Although I guess that's not quite accurate in Age of Extinction, the fourth entry in his juggernaut of a franchise. His leading ladies are actually getting younger. Gone are Megan Fox and Rosie Huntington-Whiteley, and in their place is Nicola Peltz as Tessa, a 17-year-old bombshell in short-shorts and a bad spray tan. And if you're wondering whether he's changed his shooting habits for this barely-legal Texas teen, he absolutely has not. One of the early shots in the movie places her squarely in the foreground, from behind, from the waste down, with cutoff jeans hugging the bottom of her ass.
But don't worry - he knows what you're thinking. He makes sure to center the story around her overprotective pop, Cade Yeager (Mark Wahlberg), an inventor and single dad who tinkers in his massive barn-turned-workshop every day, struggles to make ends meet, and makes sure to reprimand his darling Tessa on her wardrobe choices.
In real life, ol' Cade would be spending his time keeping Tessa away from the likes of Michael Bay. But I digress. Suffice it to say, we get plenty of glistening shots of her bosom as she pants, and low-angle shots accentuating her thighs. In fact, the movie seems like it's nothing but low-angle shots - each manly gun-wielding man (hero or villain) is given the extreme Kane treatment. It's almost as if Bay feels the compulsive need to convince people certain things are bigger than they actually are.
I suppose now is as good a time as any to mention that Peltz's performance is dreadful. Megan Fox is Jessica Chastain by comparison.
Wahlberg is a perfectly fine change of pace as the franchise's leading man after Sam Witwicky wore out his welcome, but he's not even the true star of the movie. No, the true star is America itself, which Bay makes perfectly clear with the near-constant presence of American flags in each scene. If you made a drinking game out of it and did a shot every time a flag showed up on screen, you would die of alcohol poisoning. (Public service announcement: Please do not make a drinking game out of Transformers: Age of Extinction by taking a shot every time an American flag shows up on screen. Thank you for your time.)
This franchise has a history of casting great character actors in supporting roles - I guess it's some way of superficially classing these things up - and this one has no shortage.
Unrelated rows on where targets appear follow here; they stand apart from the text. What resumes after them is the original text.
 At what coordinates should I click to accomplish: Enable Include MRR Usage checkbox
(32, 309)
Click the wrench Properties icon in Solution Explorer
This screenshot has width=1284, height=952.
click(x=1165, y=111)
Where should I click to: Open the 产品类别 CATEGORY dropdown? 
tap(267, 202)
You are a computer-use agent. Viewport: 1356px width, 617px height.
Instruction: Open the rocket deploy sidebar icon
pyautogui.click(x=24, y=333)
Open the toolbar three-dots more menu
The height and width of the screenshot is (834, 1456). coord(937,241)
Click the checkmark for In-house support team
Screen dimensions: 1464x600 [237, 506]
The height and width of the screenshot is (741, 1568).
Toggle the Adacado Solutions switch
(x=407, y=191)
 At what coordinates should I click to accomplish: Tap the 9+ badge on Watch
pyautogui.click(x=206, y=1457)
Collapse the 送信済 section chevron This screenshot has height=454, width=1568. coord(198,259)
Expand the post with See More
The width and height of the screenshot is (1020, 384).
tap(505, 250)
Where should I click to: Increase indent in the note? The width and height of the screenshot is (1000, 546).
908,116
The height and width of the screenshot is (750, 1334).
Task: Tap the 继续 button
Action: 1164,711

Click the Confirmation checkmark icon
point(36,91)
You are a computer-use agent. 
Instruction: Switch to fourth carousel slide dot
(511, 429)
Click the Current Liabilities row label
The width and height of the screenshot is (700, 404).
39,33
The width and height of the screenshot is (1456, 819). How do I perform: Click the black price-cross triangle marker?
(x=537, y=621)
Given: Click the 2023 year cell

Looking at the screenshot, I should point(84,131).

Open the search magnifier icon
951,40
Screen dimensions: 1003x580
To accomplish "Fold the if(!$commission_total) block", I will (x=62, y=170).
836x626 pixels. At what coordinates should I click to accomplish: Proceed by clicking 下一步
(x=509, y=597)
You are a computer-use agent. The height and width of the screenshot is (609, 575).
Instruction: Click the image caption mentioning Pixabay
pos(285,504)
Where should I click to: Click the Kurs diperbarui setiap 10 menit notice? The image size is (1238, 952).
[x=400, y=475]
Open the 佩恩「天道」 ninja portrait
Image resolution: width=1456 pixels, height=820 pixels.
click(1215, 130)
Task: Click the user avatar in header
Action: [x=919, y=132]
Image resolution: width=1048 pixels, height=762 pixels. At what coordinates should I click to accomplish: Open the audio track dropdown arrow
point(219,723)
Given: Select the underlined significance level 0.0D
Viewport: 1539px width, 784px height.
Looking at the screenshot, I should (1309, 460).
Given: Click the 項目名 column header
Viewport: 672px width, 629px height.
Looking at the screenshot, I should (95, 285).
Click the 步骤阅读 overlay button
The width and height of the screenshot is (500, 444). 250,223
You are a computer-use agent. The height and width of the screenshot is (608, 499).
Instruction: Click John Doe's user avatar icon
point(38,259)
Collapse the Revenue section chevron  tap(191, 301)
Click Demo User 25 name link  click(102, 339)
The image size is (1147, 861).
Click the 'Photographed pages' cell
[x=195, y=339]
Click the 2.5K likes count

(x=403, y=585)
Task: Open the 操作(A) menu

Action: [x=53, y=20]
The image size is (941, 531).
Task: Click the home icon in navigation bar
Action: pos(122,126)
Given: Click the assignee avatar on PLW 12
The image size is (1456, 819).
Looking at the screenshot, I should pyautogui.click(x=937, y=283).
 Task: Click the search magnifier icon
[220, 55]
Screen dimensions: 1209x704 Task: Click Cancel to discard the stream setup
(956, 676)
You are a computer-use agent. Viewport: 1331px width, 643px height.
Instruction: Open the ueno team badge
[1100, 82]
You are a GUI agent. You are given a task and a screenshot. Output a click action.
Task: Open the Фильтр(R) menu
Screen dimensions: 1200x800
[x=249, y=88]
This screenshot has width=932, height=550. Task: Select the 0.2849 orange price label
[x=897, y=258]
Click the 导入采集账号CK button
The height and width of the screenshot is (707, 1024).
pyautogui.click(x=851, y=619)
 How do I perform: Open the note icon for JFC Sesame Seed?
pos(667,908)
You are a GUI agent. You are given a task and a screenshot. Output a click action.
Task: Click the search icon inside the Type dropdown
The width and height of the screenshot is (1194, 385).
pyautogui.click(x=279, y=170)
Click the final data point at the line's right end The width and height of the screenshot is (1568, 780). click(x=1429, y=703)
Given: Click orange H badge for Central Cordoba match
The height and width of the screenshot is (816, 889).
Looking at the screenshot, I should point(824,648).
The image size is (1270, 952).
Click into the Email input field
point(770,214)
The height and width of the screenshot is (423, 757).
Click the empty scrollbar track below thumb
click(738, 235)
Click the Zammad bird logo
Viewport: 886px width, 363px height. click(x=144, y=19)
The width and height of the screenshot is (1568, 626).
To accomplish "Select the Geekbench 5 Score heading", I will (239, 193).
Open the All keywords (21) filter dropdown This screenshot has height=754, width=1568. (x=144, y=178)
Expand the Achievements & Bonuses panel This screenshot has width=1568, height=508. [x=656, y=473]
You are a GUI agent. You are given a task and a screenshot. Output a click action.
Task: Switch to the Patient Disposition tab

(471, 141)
Stanley Tucci gets to have the most fun as an egomaniacal inventor who's discovered the very material that Transformers are made out of, meaning humans can now build Transformers of their own. Right here in America! (Well, China.) Kelsey Grammer sneers and grimaces and chews his way through his role as a corrupt CIA bigwig looking for a golden parachute before retirement. He's leading the effort to pick off the Transformers one by one - yes, even the noble Autobots - and has Titus Welliver along as his main hunter and henchman.
Why is the government hunting the Autobots? Well, I could tell you, but I don't give a damn. The film's attitude - toward its vision of America, its view of the sexes, etc. - and its aesthetics are the only things that are really worth talking about. Indeed, they're the only things one can ever really talk about in a Michael Bay film. And the aesthetics in Age of Extinction are the same as they were in the first three. The special effects are astonishing - and in fact, there's been some improvement in the art direction, as many of the newly introduced Transformers have more distinctive character designs. That their designs make no sense and, in some cases, just parrot ethnic stereotypes, is a whole other matter, so let's just move on.
As usual, while there was plenty of mild laughter throughout the screening I attended, Bay displays no actual sense of humor, but he and screenwriter Ehren Kruger pepper the film with cheap adolescent gags that give the whole thing the appearance of being lighthearted. I will give them one bit of credit, though. In what is otherwise a poor attempt for the Transformers series to appear hip and meta, a character at the beginning of a film - wandering around a dilapidated old movie theatre - laments the preponderance of sequels and remakes in modern movies. (Get it?) But a joke finally lands: Right after saying this, the guy points toward a poster of Howard Hawks' El Dorado and proclaims, nostalgically, "I always loved that one!" (El Dorado was essentially an unofficial remake of Hawks' earlier, superior Rio Bravo.)
But moments that made me smile like that were few and far between. No amount of fussing on my part is going to stop these movies from being exactly what they are, or Michael Bay from being exactly who he is. I go in with hopes of being proven wrong every time, and every time, I'm met with the same pathetic bully of a filmmaker I've been encountering for two decades.